The list persists across messages: the LLM can use merge=true to update items by id (sending only the changed fields), or merge=false to replace the list entirely.
Use cases:
- Multi-step tasks where the user benefits from seeing progress
- Long-running agentic loops that should communicate intent
- Workflows where the agent plans before acting
Temperature
Control response randomness:
Guidelines:
0 - 0.3: Factual, consistent responses0.4 - 0.7: Balanced (good default)0.8 - 1.2: Creative, varied responses> 1.2: Very creative (may be inconsistent)
Dynamic Configuration
Like model, the temperature, thinking, and maxSteps fields can also reference an input variable. Consumers choose values at session creation, so the same agent can be tuned per call without protocol changes:
When creating a session, pass the values in their natural type:
Accepted values
The resolver accepts the natural type for each field, plus a string fallback so consumers can pass values from form inputs without coercing first.
| Field | Suggested input type | Value at session creation |
|---|---|---|
temperature | number (or string for "off" support) | A number 0-2, a numeric string, or "off" |
thinking | string | "low", "medium", "high", "max", or "off" |
maxSteps | integer (or string) | A positive integer or a positive integer string |
The protocol's input: declaration enforces what the consumer can pass.

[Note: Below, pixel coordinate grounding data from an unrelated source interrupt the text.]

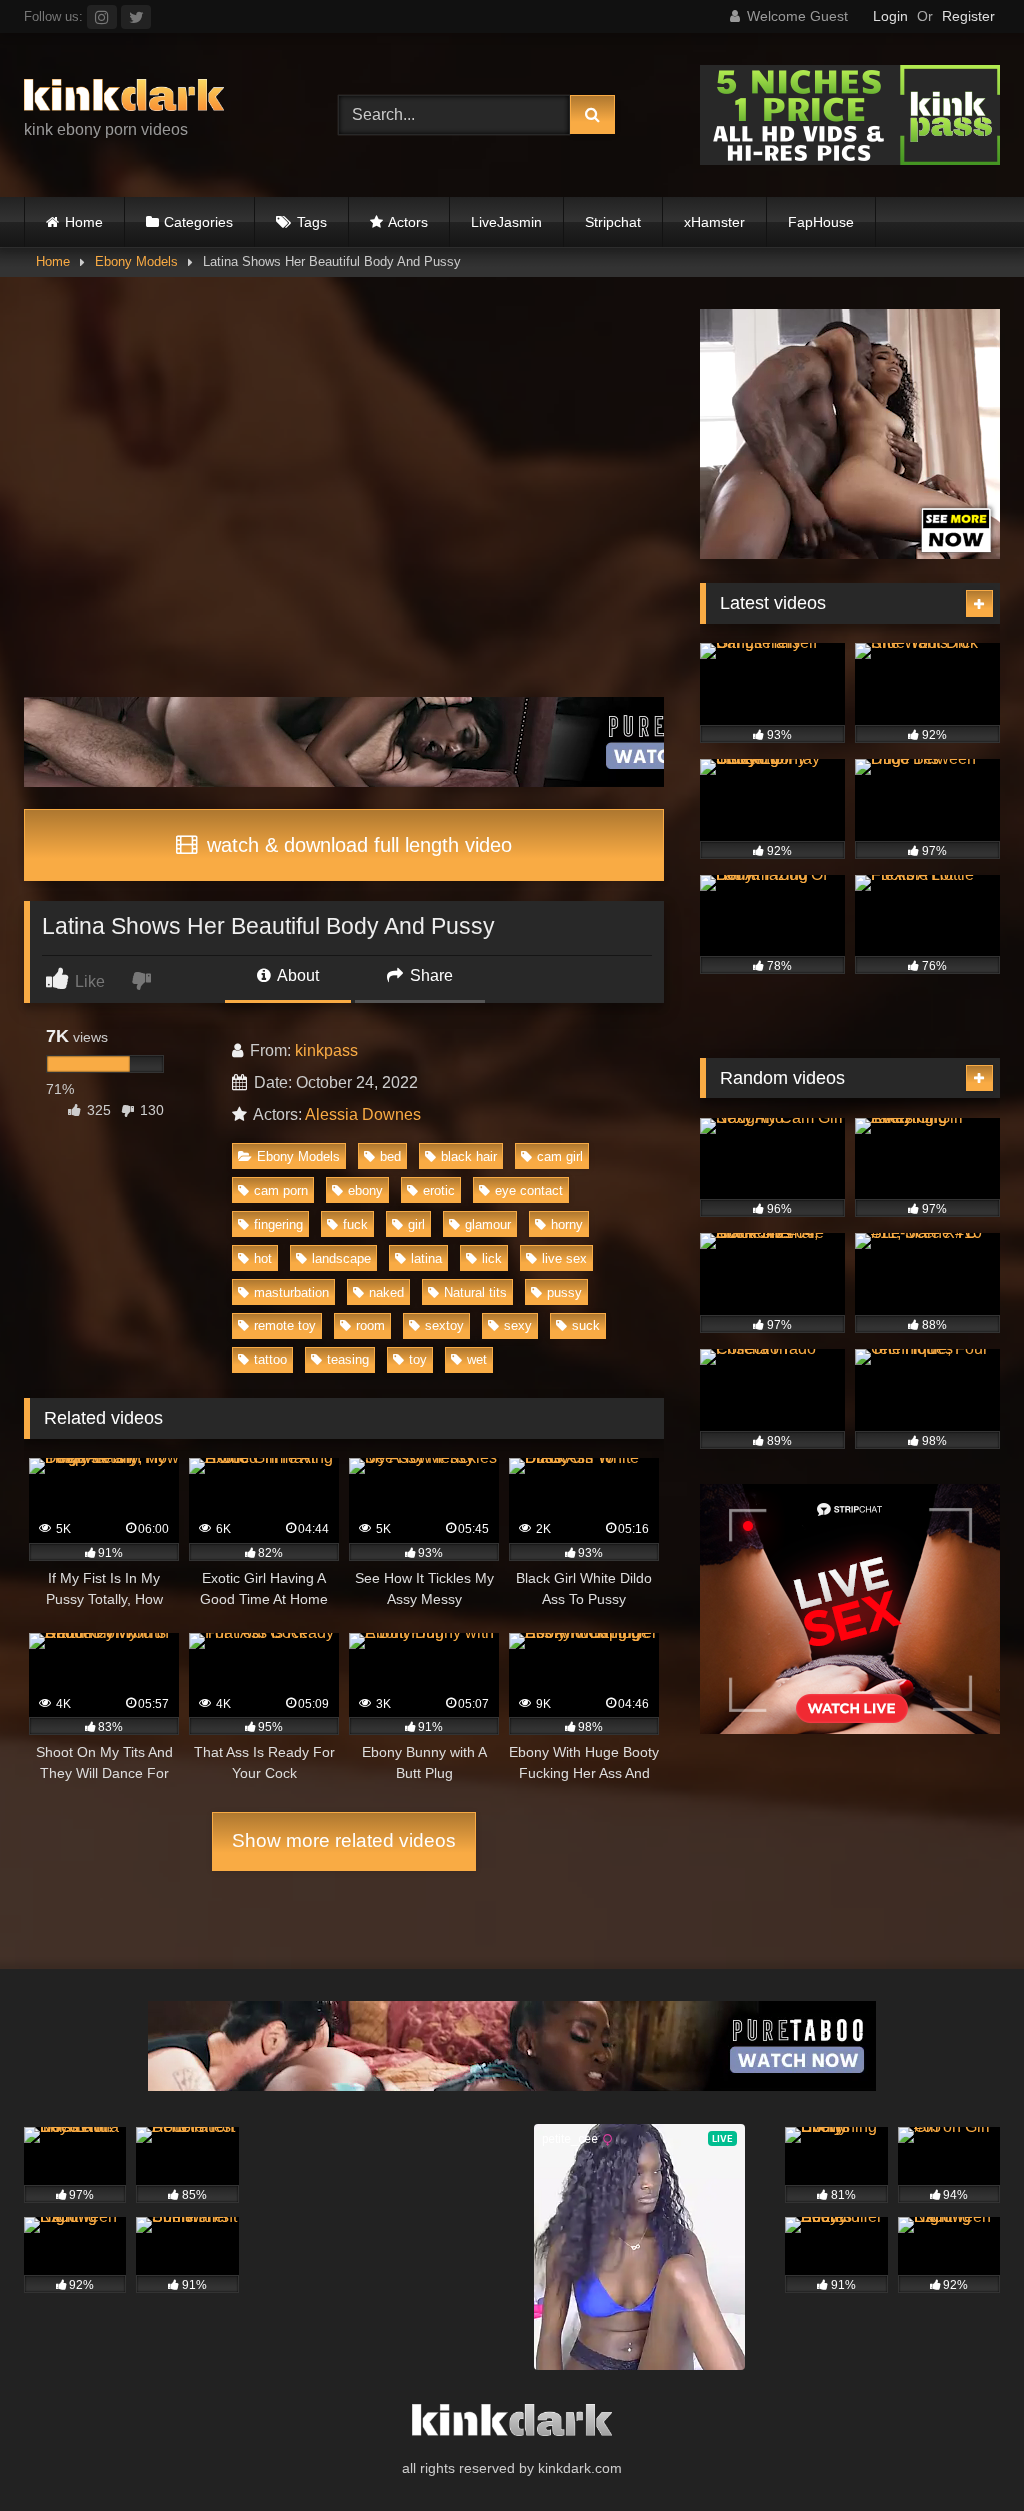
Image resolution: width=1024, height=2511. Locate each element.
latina (426, 1258)
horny (567, 1224)
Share (429, 975)
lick (492, 1258)
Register (968, 16)
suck (586, 1325)
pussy (564, 1292)
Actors (408, 222)
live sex (564, 1258)
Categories (198, 222)
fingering (278, 1224)
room (370, 1325)
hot (263, 1258)
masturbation (291, 1292)
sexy (518, 1325)
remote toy (285, 1325)
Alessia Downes (363, 1114)
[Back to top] (962, 2451)
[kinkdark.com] (158, 98)
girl (416, 1224)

Pick type: number / type: integer if you want native numeric overrides; pick type: string (or type: unknown) if you also need to pass the "off" sentinel for temperature.
Explicit "off" vs not set
temperature and thinking accept an explicit "off" value to disable the field at session creation. This is different from omitting the variable:
- Variable not provided -> the field is unset; the provider uses its default behavior
- Variable provided as
"off"-> the field is explicitly disabled (no temperature emitted, reasoning disabled)

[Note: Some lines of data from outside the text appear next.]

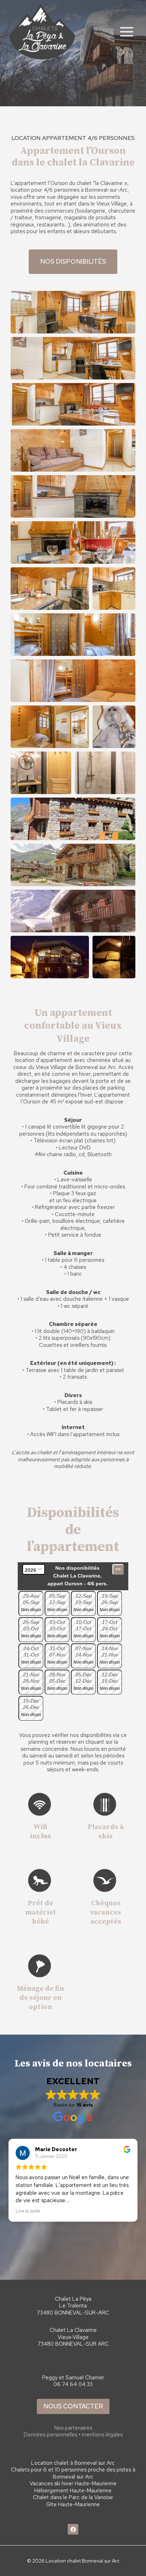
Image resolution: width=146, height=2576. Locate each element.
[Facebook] (73, 2529)
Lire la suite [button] (28, 2210)
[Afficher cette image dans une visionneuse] (73, 312)
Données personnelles (50, 2434)
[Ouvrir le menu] (126, 31)
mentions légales (102, 2434)
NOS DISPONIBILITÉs (73, 261)
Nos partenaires (73, 2427)
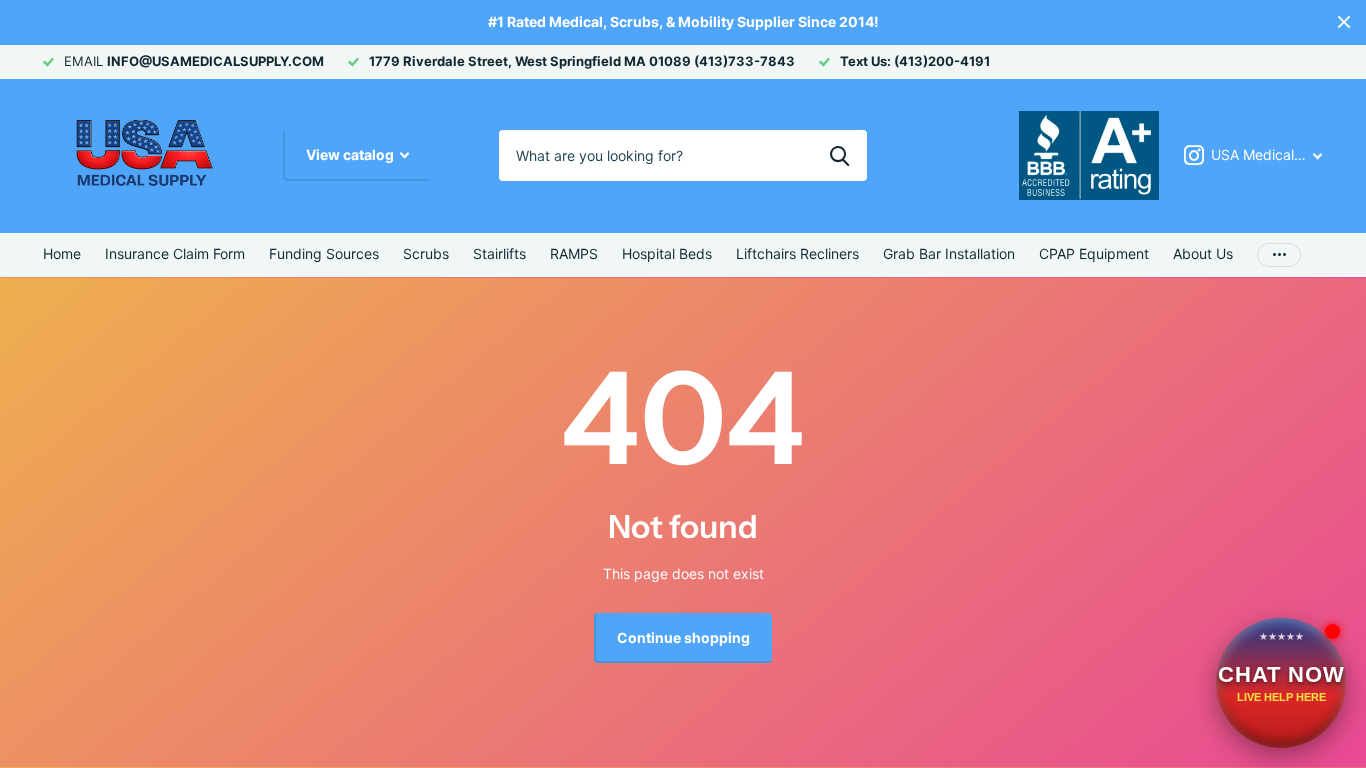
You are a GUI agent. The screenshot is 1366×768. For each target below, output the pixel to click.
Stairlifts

The distinction matters because temperature and thinking are mutually exclusive at the provider level - several providers ignore temperature when reasoning is enabled. Use "off" to opt one out so the other takes effect.
Validation
Variable references are caught at protocol validation time. If temperature: TEMPERATURE is declared but TEMPERATURE is missing from input: or variables:, the validator surfaces the error in the dashboard before the agent runs.
Provider Options
Enable provider-specific features like Anthropic's built-in tools and skills:
Provider options are validated against the model - using anthropic: with a non-Anthropic model will fail validation.

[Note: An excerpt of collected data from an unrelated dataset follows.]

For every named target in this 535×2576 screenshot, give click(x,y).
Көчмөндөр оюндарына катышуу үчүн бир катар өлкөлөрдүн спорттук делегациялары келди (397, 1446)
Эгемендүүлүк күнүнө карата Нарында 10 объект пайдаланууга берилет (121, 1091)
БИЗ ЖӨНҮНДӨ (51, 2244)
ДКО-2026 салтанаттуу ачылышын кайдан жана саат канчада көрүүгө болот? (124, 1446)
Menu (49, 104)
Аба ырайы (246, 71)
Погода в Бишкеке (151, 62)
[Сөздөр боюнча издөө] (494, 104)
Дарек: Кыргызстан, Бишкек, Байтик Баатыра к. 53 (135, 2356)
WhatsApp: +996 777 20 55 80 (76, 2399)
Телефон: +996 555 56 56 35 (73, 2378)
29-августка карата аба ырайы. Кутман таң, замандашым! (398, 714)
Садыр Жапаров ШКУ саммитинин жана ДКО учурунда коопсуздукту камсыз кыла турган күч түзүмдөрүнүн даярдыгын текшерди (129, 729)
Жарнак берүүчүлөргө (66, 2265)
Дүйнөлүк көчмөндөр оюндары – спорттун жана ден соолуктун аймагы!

See Provider Options for full documentation.
Thread-Specific Config
Override config for named threads:
Each thread can have its own model, backup model, cache mode, MCP servers, skills, references, image model, web search setting, and task list setting. Skills must be defined in the protocol's skills: section. References must exist in the agent's references/ directory. Workers use this same pattern since they don't have a global agent: section.